It's escapism, to be sure: too many hours spent speeding down and up 280, too many spent modifying the mental balance sheet that will determine when and how I leave my job, too many spent wondering whether I should hike out of San Francisco before I watch the majority of my friends do the same--all of these hours have sent me racing backward in memory to moments I want here, now, again.

I want back those hushed few hours in the Bluebird in Nashville, with beer and bar food and songs alternately hilarious and heartbreaking.

I want back the afternoon of swimming half-naked in the Mediterranean, taking myself farther and farther from shore as J held down our fort among the topless French tourists on the beach.

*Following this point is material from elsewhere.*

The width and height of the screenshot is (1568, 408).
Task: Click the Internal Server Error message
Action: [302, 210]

I want back the end of our hike in Waterton, when the fear of plummeting to my death on scree had passed, when G and I lagged behind to look at the waterfalls at the edge of the trail and make out disgustingly, when the promise of pizza, beer, a shower, and a night in a proper bed with a roof over our heads (and presumably no large mammalian visitors) was close enough to taste.

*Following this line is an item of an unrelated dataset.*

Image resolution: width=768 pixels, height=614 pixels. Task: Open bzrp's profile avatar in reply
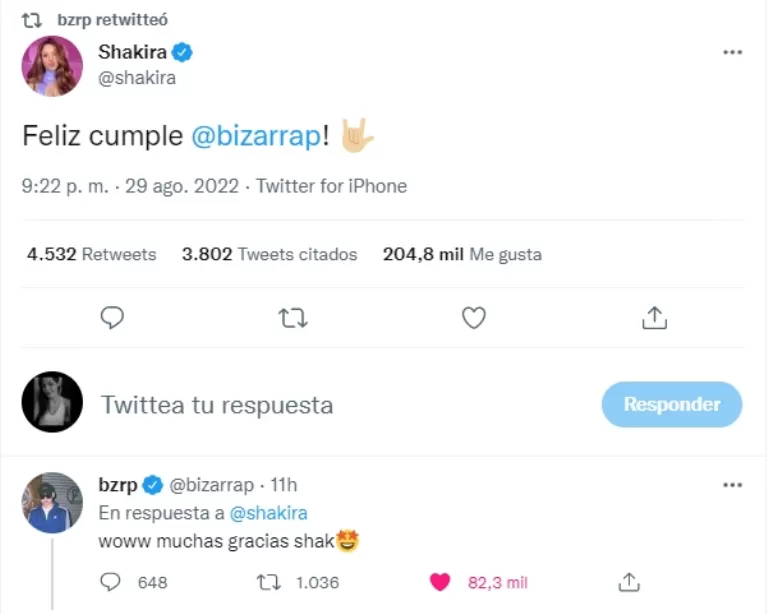[x=52, y=502]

Weird though it sounds, I want back that evening in late March seven years ago when Monique and I drove out of Kansas and into Oklahoma, into one of the most stupefyingly brilliant sunsets I've ever seen. We stopped by the side of the road so we could take it in and I could take a photo, just sat there for a few minutes in silence. Because darkness was coming quickly and we had somewhere (miles away) to be, we didn't stay long. But those moments are still clear to me now, even several years later, a subtle reminder that the things that can make me feel whole and grounded again are out there somewhere, even in the most unexpected places.